IT Professionals Underestimate Impact of Supply Chain Security
Nearly half of respondents in a recent study said they were not confident in the IT security of their supply chain business partners and suppliers.
That was one of the key findings of a recent study conducted by Tripwire, Inc., a global provider of IT operations solutions, which led Tripwire to conclude that many underestimate the potential impact of lax security by business partners and suppliers.
The study, carried out in December 2015, assessed the challenges that business partners bring to cyber security. Study respondents included over 320 IT professionals who have visibility into the security of their organization’s supply chain.
According to Tripwire’s study, eighty-one percent of IT professionals are confident in their ability to protect sensitive customer data. But, as noted, that assurance does not extend to their organization’s business partners.

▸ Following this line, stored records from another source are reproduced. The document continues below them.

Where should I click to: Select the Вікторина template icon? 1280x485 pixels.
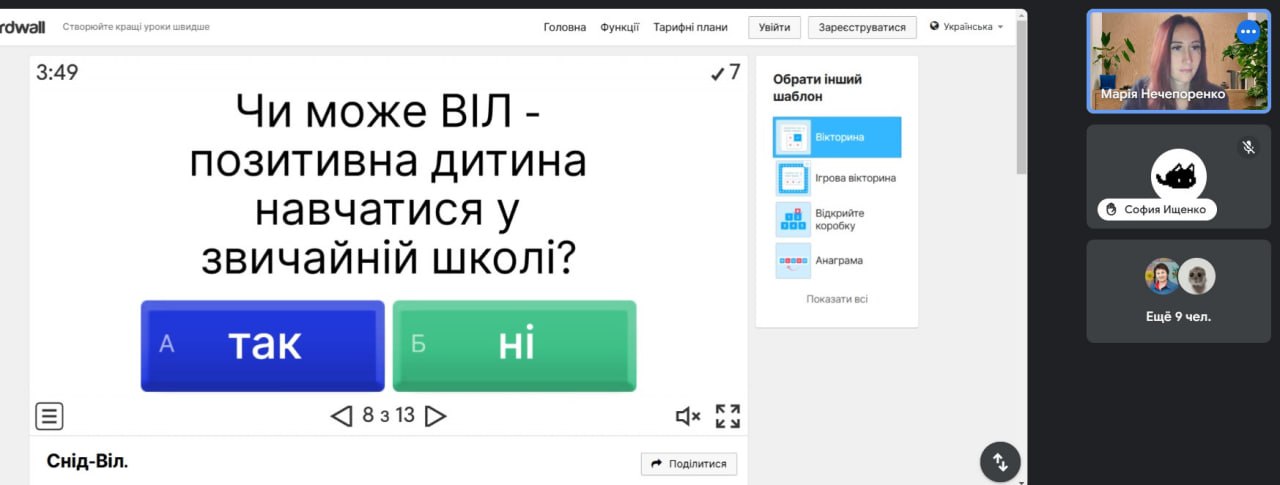click(794, 138)
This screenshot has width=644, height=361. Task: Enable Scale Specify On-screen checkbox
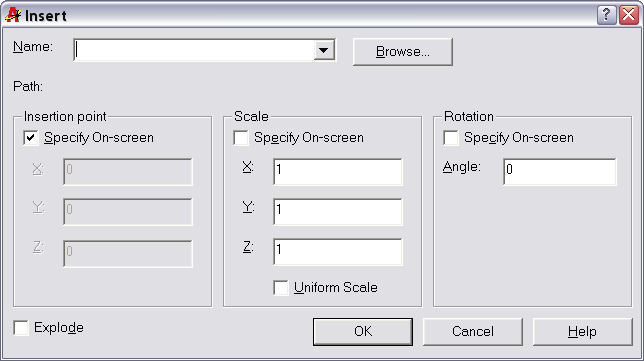241,138
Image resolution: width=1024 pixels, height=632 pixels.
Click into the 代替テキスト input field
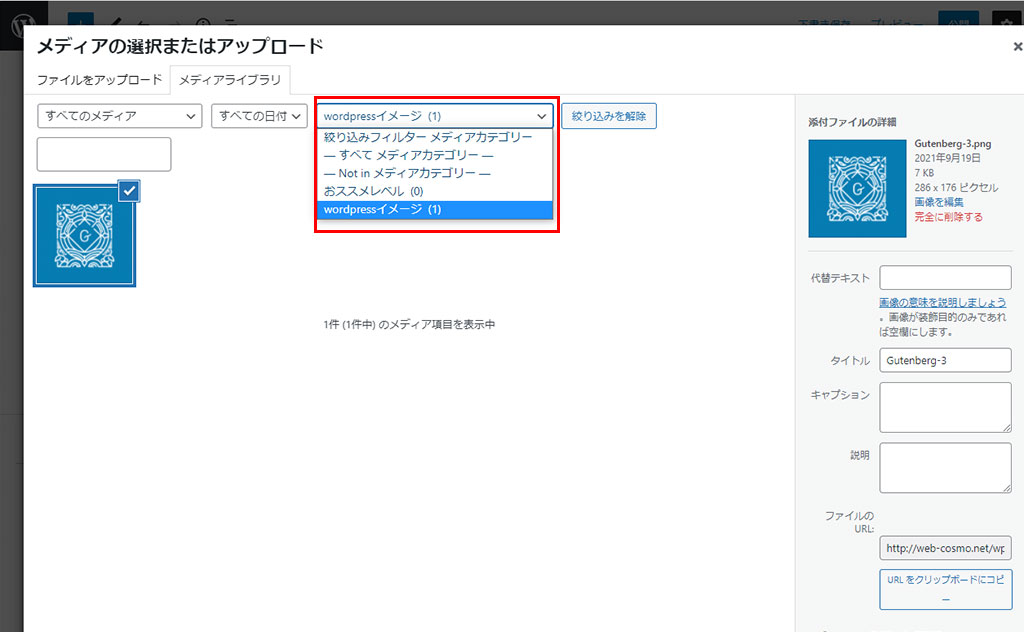coord(945,277)

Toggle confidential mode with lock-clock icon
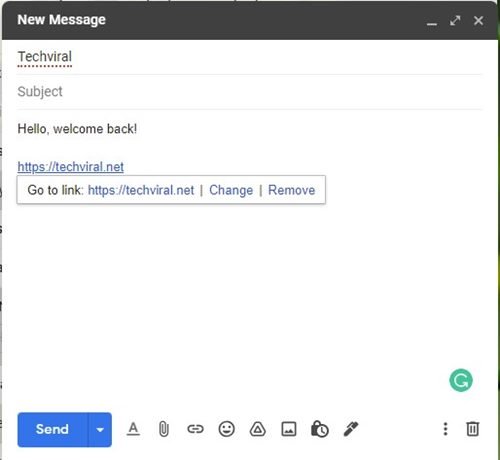pyautogui.click(x=320, y=429)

“Every organization needs to evaluate the security risks associated with their business partners,” said Tim Erlin, director of IT security and risk strategist for Tripwire. “Partnerships provide an important growth mechanism for organizations today, but they also introduce risk. Organizations must invest in securing their points of interaction with partners.”
Among other study results, respondents were nearly unanimous that a supplier or partner security breach could expose valuable data, but 61 percent said they were unconcerned or have bigger concerns. Less than half (44 percent) said their organizations require partners and suppliers to pass security audits before they sign a contract with them. Thirty-four percent use partners and suppliers that fail to meet their security standards. A quarter of respondents admitted their organizations do not evaluate whether suppliers met their security requirements. Half said they make exceptions or offer different standards for some partners.
Weaknesses in business partner and supplier cyber security can have disastrous impacts on businesses, the Tripwire report noted. Vulnerabilities in third-party security may have played a key role in many high profile security breaches, such as the Panama Papers incident and the Target breach.